[How to complete this task] Below are some records; output exactly the lines from the line with "Viewport: 1568px width, 784px height." to the line with "Click the Cancel", both ends kept, and nothing more.

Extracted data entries
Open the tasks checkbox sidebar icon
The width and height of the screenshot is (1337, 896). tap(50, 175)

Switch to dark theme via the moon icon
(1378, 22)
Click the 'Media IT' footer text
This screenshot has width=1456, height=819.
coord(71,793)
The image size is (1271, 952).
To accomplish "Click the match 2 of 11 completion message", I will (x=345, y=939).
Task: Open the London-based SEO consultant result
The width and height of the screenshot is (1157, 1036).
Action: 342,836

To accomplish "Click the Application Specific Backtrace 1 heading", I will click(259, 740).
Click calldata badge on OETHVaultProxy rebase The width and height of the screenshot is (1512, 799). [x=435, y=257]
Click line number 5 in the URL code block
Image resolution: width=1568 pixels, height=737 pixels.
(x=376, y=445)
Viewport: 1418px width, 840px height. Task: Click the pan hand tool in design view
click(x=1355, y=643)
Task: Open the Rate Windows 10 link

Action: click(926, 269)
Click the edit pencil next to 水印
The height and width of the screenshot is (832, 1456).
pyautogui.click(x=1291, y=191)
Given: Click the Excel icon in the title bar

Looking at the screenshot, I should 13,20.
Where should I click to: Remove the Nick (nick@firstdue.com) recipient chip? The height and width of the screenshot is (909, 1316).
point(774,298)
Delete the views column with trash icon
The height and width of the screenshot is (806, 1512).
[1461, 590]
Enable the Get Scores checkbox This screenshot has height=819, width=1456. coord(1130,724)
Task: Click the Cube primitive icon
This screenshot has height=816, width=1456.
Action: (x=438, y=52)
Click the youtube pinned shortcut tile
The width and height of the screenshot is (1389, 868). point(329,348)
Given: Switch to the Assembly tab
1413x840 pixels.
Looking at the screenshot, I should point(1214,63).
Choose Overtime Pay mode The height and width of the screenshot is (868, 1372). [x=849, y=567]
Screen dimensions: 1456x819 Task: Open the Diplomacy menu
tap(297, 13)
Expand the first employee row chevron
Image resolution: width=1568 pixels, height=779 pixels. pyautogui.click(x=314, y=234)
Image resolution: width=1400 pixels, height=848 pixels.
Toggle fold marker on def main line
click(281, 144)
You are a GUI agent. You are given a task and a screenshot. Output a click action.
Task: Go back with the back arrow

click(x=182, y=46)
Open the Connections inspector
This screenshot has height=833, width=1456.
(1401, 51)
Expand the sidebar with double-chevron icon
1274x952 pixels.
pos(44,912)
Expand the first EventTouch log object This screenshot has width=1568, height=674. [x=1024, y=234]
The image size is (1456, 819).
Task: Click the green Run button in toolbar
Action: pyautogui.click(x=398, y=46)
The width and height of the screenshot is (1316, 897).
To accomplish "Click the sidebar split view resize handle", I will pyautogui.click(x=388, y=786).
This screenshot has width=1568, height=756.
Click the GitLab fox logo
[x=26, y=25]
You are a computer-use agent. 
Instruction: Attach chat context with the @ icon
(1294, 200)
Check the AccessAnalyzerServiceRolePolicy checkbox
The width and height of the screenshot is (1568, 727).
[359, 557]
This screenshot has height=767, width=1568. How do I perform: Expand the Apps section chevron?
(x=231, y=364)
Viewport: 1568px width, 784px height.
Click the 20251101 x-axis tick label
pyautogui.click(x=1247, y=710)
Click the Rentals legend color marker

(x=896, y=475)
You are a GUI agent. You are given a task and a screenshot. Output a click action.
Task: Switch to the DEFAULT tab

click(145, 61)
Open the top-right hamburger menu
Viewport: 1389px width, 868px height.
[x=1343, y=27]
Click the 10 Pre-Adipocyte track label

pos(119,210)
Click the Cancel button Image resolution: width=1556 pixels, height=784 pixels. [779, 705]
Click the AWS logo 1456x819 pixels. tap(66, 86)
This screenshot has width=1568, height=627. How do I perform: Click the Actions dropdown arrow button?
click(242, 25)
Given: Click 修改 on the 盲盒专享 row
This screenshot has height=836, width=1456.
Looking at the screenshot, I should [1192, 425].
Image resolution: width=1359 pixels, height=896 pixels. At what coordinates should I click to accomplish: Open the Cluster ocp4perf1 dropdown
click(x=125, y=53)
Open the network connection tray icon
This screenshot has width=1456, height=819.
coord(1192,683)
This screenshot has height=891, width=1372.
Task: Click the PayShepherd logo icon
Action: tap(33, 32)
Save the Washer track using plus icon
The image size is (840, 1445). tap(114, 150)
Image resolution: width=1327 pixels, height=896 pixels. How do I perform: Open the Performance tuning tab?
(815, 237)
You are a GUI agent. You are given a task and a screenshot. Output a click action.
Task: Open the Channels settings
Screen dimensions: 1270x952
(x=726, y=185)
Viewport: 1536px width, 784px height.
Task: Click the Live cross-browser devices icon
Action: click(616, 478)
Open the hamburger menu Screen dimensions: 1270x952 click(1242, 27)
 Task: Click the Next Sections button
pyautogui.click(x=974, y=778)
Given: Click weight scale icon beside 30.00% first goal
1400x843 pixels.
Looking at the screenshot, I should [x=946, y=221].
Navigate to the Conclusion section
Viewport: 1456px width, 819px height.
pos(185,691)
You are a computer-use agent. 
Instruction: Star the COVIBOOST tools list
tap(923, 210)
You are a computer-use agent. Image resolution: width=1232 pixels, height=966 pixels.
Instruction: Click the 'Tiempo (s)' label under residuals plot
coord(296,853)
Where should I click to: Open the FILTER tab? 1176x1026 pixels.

[Result below]
Viewport: 1568px width, 784px height.
Click the 20251101 x-axis tick label
pyautogui.click(x=1247, y=710)
Click the Rentals legend color marker

(x=896, y=475)
You are a GUI agent. You are given a task and a screenshot. Output a click action.
Task: Switch to the DEFAULT tab

click(145, 61)
Open the top-right hamburger menu
Viewport: 1389px width, 868px height.
[x=1343, y=27]
Click the 10 Pre-Adipocyte track label

pos(119,210)
Click the Cancel button Image resolution: width=1556 pixels, height=784 pixels. [779, 705]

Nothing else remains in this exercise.